Among recent developments, the most noteworthy is T-VEC, which received FDA approval in 2015 for the treatment of metastatic melanoma, making it the first oncolytic virus therapy to gain licensure. T-VEC is a genetically modified herpes virus that has been engineered to carry the human gene for granulocyte-macrophage colony-stimulating factor (GM-CSF). Results from a phase III randomized, open-label clinical trial showed that patients with metastatic melanoma treated with T-VEC had significantly longer overall survival compared to those treated with recombinant GM-CSF (J Clin Oncol 2015;33(25):2780-2788).
Synergy of Oncolytic Viruses & ICIs
Scientists are now looking to the next levels of discovery, and the most promising line of research appears to be next-generation viruses combined with immunotherapies, particularly immune checkpoint inhibitors (ICIs).
“It's been obvious for quite a while that, if oncolytic viruses could act in synergy with ICIs, this would be a match made in heaven. And we're now all convinced that it is a match made in heaven,” McFadden said.
ICIs work by liberating the immune system, but they can only work if the immune system still has the capability of responding. If a patient has never generated an immune response to their tumor, ICIs cannot work to re-activate an immune response that never existed in the first place. Oncolytic viruses have the potential to change this situation by eliciting a new immune response to the tumor, which may improve the ability of ICIs to unleash the immune system, McFadden explained.
“Most people know that when ICIs work they can be like magic, but the majority of patients don't respond to ICIs. Many of us researchers in this field think that virotherapy will be part of the magic clue to how you can take patients who don't respond to ICIs and make them responders,” he said.
Researchers are eagerly awaiting results from a randomized clinical trial evaluating T-VEC combined with the anti-PD-1 antibody pembrolizumab compared to placebo in patients with unresectable melanoma (KEYNOTE-034, NCT02263508).

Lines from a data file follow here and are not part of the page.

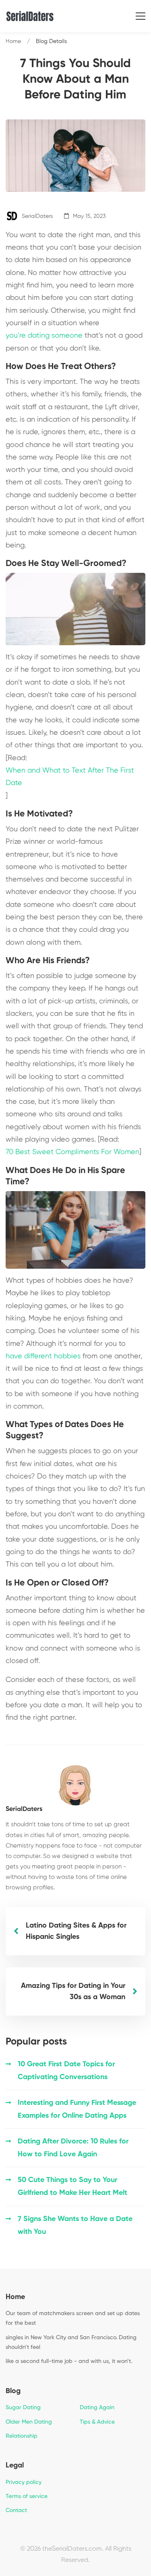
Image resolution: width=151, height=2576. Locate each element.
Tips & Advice (97, 2422)
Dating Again (97, 2407)
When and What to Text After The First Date (70, 777)
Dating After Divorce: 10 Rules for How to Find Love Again (73, 2148)
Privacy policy (23, 2482)
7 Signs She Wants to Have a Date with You (75, 2225)
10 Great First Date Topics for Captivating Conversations (66, 2071)
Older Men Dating (29, 2422)
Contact (16, 2510)
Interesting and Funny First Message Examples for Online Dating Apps (77, 2109)
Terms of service (27, 2496)
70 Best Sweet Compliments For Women (72, 1152)
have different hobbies (43, 1356)
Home (13, 41)
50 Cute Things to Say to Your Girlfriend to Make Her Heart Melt (72, 2186)
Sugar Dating (23, 2407)
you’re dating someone (44, 335)
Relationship (21, 2436)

While oncolytic viruses are carefully engineered to be safe in humans, some researchers point out the continued need to consider their safety, particularly in elderly and immunocompromised patients. At least one study has found that patients with chronic inflammation may not respond as well to oncolytic viral therapy as those with low levels of chronic immune activation, suggesting a need for careful patient selection (Mol Ther 2016;24(1):175-183).
Another challenge concerns dosing strategies, and whether oncolytic viruses can be dosed high enough to be clinically useful.
“This is one of the challenges of the field. Cancers hide in different places and getting the virus to different cancers can vary from straight forward to very hard depending on the cancer,” McFadden said.
Perhaps one of the biggest challenges concerns solid tumors. So far, viral therapy has shown only limited efficacy against solid tumors. Several hurdles lie in the way, including physical barriers, tumor heterogeneity, impaired viral infiltration, and poor tumor vasculature (Mol Ther Oncolytics 2019;15:234-247). Route of administration is also an issue—about 80 percent of solid tumors cannot be reached by direct intertumoral injection. IV administration has the potential to reach primary as well as metastatic cancers, but the host immune response may pose a major obstacle to systemic administration (Front Immunol 2018;9:866).
“One of the biggest challenges of the next several years is whether any of the viruses that are being developed can be used for systemic administration. That's the million dollar question that can only be answered with clinical trials,” McFadden concluded.
Veronica Hackethal is a contributing writer.